The key argument of this paper is that this crucial parameter is created and reported in a way that
obscures both the signal-processing and the theoretical assumptions that are imposed on the data,
and that shape the results. The key upshot of this paper is two alternative methods for creating and
reporting Morlet wavelets in a way that makes this key parameter transparent and easily
interpretable.
Advantages and assumptions of Morlet wavelets for time-frequency analysis
A Morlet wavelet is defined as a sine wave tapered by a Gaussian (Figure 2, top row). For
time-frequency analysis, a complex Morlet wavelet is used, in which the Gaussian tapers a complex
sine wave. The complex Morlet wavelet is then convolved with the time series signal, and the result
of convolution is a complex-valued signal from which instantaneous power and phase can be
extracted at each time point.

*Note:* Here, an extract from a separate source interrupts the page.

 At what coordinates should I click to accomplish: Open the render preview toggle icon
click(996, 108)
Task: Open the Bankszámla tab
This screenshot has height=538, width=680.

Wavelet convolution can be conceptualized as a “template-matching”
procedure, in which each time point in the signal is compared against a template (the
Gaussian-windowed sine wave), and the result of the convolution is a time series of “similarities”
between the signal and the wavelet.
The tapering Gaussian has one parameter that defines its width (also called its shape or deviation). A
wider Gaussian leads to decreased temporal precision but increased spectral precision, and
vice-versa for a narrower Gaussian. This parameter is typically defined as the “number of cycles,” but
the purpose of this paper is to argue that it would be better to define the Gaussian width as the
full-width at half-maximum (FWHM), which is the distance in time between 50% gain before the peak
to 50% gain after the peak.
There are several advantages of Morlet wavelets for time-frequency analysis. One is that the Morlet
wavelet is Gaussian-shaped in the frequency domain (Figure 2, bottom row). The absence of sharp
edges minimizes ripple effects that can be misinterpreted as oscillations (this is a potential danger
associated with plateau-shaped filters). Second, the results of Morlet wavelet convolution retain the
temporal resolution of the original signal. Third, wavelet convolution is more computationally
efficient and requires less code compared to other methods, because it involves the smallest number
of computations, most of which are implemented using the fast Fourier transform.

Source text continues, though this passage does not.